Ukradł 4-latce pompę insulinową, bo chciał spłacić długi. Sprzęt za 15 tys. zł upłynnił za 600
Urządzenie, które znacznie poprawia komfort życia chorego na cukrzycę dziecka i pozwala kontrolować tę chorobę, 21-latek ukradł swoim znajomym. Z pompą insulinową o wartości 15 tys. zł poszedł do lombardu, gdzie zostawił ją w zamian za 600 zł. Złodzieja, któremu grozi do 5 lat więzienia, zatrzymała policja. Jednak należącego do 4-latki sprzętu nie udało się odzyskać, ktoś zdążył go kupić.

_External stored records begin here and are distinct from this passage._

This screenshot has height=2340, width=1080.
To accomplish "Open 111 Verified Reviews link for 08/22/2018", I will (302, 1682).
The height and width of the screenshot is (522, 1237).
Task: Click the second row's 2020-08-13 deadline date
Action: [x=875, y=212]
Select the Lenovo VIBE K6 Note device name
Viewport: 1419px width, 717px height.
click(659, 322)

Funkcjonariusze z Komendy Miejskiej Policji we Wrocławiu, którzy otrzymali informację o kradzieży specjalistycznej pompy, od razu zajęli się sprawą. Zatrzymali 21-letniego mieszkańca Wrocławia, podejrzewanego o tę kradzież.
Ukradł, aby spłacić długi
Mężczyzna podczas rozmowy z funkcjonariuszami przyznał, że wykorzystał znajomość z rodziną dziewczynki i z jej mieszkania zabrał kosztowny sprzęt medyczny.
Następnie poszedł z nim do jednego z lombardów i zastawił za 600 złotych. Jak powiedział funkcjonariuszom, zrobił to, bo potrzebował pieniędzy na spłatę długów.
Sprzęt został już sprzedany
Policjanci ustalili adres lombardu i pojechali tam niezwłocznie - urządzenie zostało jednak już sprzedane.
Teraz policja stara się dowiedzieć, kto kupił urządzenie, aby pomóc je odzyskać.
Za kradzież 21-latkowi grozić może kara do 5 lat więzienia.